> **WHAT YOU ARE ASKED TO DO**
Search each line of the data for the word "icon"; copy every line where it is found.

- - - - - - -

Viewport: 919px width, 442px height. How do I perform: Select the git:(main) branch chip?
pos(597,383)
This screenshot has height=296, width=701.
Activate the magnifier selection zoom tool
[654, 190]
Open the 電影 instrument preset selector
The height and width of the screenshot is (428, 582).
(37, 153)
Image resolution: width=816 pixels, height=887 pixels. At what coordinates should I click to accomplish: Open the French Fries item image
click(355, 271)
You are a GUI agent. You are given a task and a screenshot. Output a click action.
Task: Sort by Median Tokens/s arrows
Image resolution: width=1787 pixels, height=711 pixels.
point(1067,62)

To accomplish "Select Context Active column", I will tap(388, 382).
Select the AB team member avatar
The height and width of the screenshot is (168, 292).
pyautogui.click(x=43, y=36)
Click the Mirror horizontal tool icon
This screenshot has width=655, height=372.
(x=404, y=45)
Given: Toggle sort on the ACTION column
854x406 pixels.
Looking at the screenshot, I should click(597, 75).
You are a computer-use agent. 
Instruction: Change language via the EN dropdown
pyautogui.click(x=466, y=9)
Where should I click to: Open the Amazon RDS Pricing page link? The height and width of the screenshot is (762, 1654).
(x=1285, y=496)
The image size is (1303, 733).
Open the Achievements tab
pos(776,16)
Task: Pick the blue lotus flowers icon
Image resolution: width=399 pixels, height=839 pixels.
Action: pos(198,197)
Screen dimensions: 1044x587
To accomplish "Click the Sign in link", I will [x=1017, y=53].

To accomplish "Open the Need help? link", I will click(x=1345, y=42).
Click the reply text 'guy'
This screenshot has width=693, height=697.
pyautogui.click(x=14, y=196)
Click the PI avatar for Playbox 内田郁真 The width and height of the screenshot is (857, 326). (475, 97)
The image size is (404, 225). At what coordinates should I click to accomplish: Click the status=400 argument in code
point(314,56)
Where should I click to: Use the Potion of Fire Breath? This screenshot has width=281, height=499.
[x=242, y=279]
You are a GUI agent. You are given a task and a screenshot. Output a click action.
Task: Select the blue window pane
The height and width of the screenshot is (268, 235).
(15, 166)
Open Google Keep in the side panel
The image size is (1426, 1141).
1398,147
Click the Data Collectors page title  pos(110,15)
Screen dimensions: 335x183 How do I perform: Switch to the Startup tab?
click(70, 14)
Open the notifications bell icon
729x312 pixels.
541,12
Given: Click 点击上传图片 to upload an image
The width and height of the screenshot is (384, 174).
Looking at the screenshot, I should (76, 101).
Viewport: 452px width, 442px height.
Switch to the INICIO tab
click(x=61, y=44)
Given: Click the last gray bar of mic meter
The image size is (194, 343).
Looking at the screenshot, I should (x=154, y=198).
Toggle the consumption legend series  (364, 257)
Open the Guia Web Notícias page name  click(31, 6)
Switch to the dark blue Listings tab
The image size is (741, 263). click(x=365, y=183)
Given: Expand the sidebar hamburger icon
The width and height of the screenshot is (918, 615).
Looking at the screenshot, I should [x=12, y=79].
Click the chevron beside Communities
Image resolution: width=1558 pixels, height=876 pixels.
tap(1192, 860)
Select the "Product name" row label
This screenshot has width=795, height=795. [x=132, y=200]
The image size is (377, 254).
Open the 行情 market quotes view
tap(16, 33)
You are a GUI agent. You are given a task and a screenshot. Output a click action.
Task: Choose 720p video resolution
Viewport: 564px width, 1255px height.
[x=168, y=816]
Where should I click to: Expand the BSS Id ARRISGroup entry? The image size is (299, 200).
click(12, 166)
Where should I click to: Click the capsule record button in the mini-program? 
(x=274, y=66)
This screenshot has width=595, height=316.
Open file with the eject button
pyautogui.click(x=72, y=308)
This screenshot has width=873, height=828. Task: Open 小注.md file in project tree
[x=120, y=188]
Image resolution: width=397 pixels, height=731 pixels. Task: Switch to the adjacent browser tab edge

- - - - - - -

> **TASK ANSWER**
Click the Mirror horizontal tool icon
Task: Pick the blue lotus flowers icon
Open the notifications bell icon
Given: Expand the sidebar hamburger icon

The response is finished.